The American state of Wisconsin is small; it has six million residents. Last Thursday, the state legislature approved massive restrictions on public employee union activities, among them are limitations on collective bargaining rights and a requirement that members vote every year on whether or not to continue allowing the unions to represent them. Other American states like Ohio, Iowa, Indiana, Michigan, Idaho, Tennessee and Kansas are considering similar measures to limit public sector union activity. Before its adoption, the bill sparked harsh opposition from the American Left and provoked the largest demonstrations in Wisconsin since the Vietnam War. Scott Walker, Governor of Wisconsin, said that the measure “will save jobs, protect taxpayers, reform government, and help balance the budget.”

The world is small.

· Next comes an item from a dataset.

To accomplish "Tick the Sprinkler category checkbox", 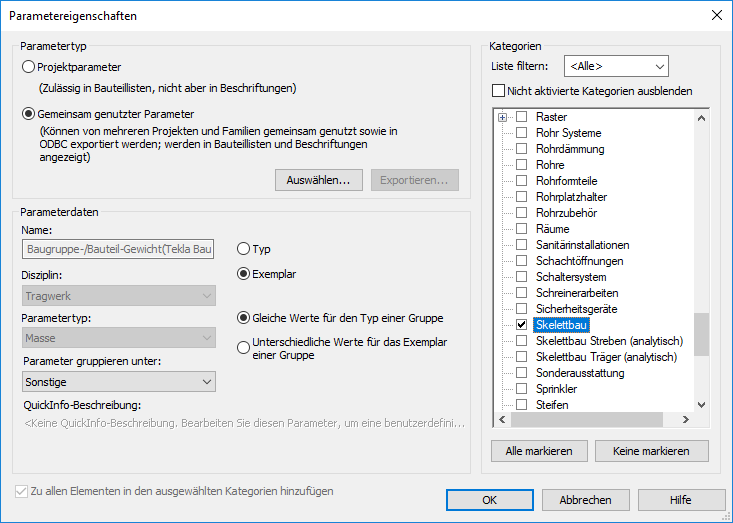I will click(x=521, y=389).
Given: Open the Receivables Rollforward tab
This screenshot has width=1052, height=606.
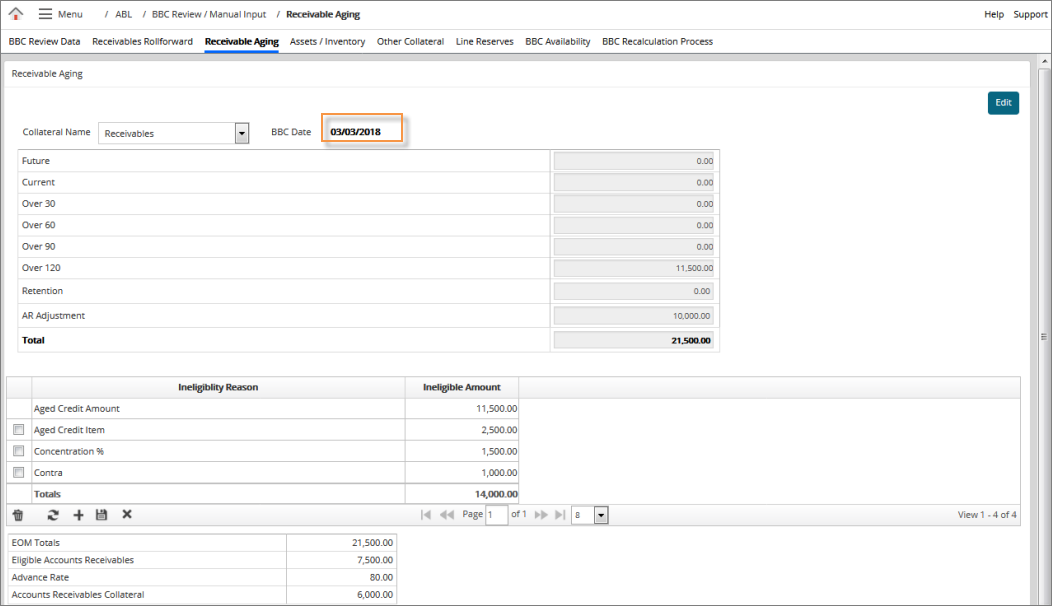Looking at the screenshot, I should [x=142, y=42].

Times are the same for us as they are for the Americans. We live through the same events. The difference is that the United States is prosperous and has a union membership of just one-third of its public employees and only 6.9 percent of private sector employees. Unions appeared at the time of the Industrial Revolution and their time has passed. Today, corporations themselves must motivate, educate and protect employees. Here in Romania, there are both employers and employees who don’t understand this reality; they will disappear through competition. An employer who exploits their partners is a fool. As an employer, it is in my interest to have a team of competent people, to organize their training, to send them to study here or abroad and to assure for them — not only through a salary package — living conditions that will bind them to the company. The success is the team’s, however small or large.

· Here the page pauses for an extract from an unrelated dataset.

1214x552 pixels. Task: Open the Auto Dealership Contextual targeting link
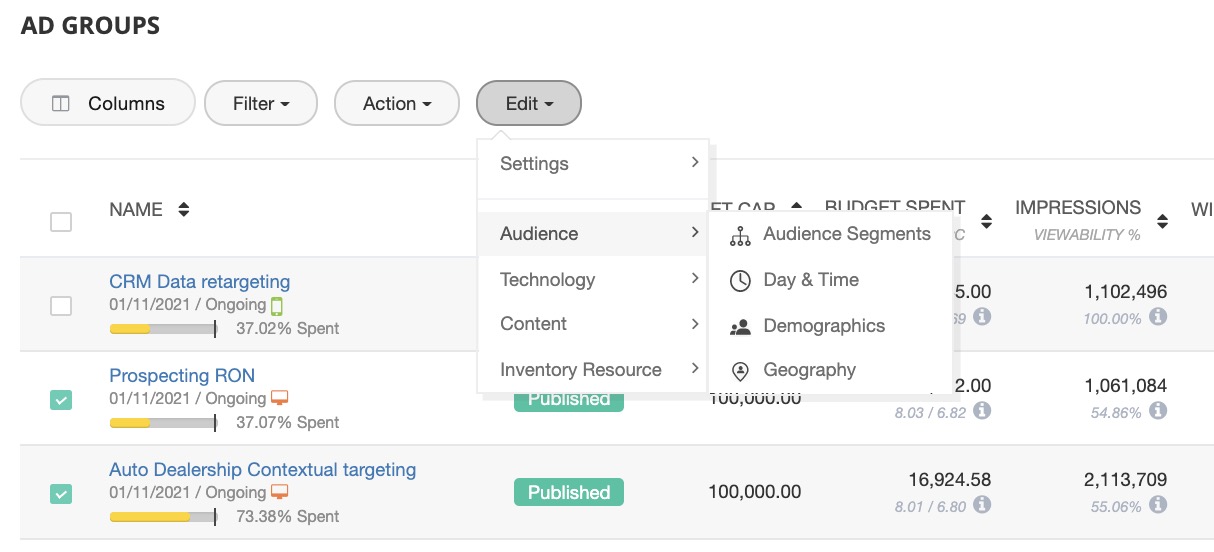(x=262, y=470)
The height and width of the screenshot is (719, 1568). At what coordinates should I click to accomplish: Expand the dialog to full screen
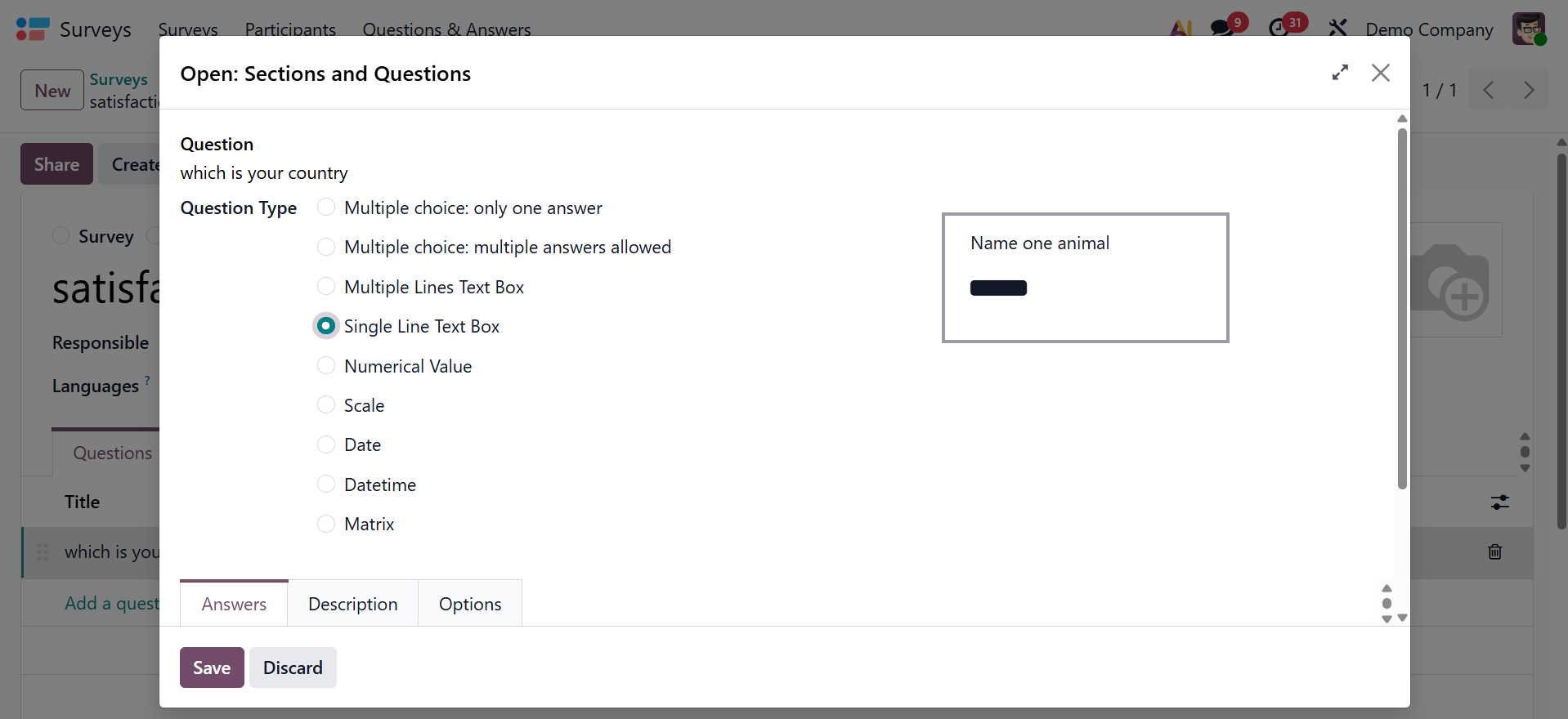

As I said, the new Labor Code is not perfect. It’s a half-measure. It maintains the intellectual fixations of the industrial era. Opposition politicians and those in power, should be aware that it is just a small step in a very long march toward prosperity. It may not have results if drastic reductions in employer and employee social contributions don’t immediately follow, in order to both free companies’ financial resources and to increase consumption by raising incomes. “How do we cover the deficit?” comes the furious racket of the populists. The answer is clear: increase the tax base. As I’ve said many times, 10 percent would represent a reasonable level and another step towards ending the crisis. Temporary deficits must be accepted. Refinancing can be provided chiefly through rapid and massive privatization of what still, unfortunately, remains property of the state. This is a cure for corruption too. I don’t hear anyone discussing concessions through customs auctions, for example.

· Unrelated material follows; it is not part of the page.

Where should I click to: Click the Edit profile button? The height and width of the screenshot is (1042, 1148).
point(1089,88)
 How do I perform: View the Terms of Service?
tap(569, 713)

Two weeks ago, at a forum on the Constitution organized by the Horia Rusu Foundation, I argued that as we gradually exit the crisis, we could introduce into the Constitution limits on the deficit, limits on the budget share in the GDP and limits on government debt-to-GDP ratio. These mean the limitation of executive power through basic law. They are conditions for economic freedom for individuals and corporations, and hence, conditions for prosperity. Adopting only one of these limits, on the deficit in this case, as I’ve heard recently, is at the very least dangerous for a developing country. It could work only in an advanced country, where politicians can’t mess up very much, such as Germany. Nothing is more harmful than partial limitation. This is valid not only for the limitation of government action, but also for the reforms we need in terms of currency, business freedom, education, health and pensions.

These thoughts on a coherent economic program, born of a Romanian reality in a globalized world, have haunted me for 20 years. In the meantime, much has changed, but much more remains the same. We must take the leap. American prosperity came to be through the defense of individual freedom and the limitation of power. It is the only acceptable model.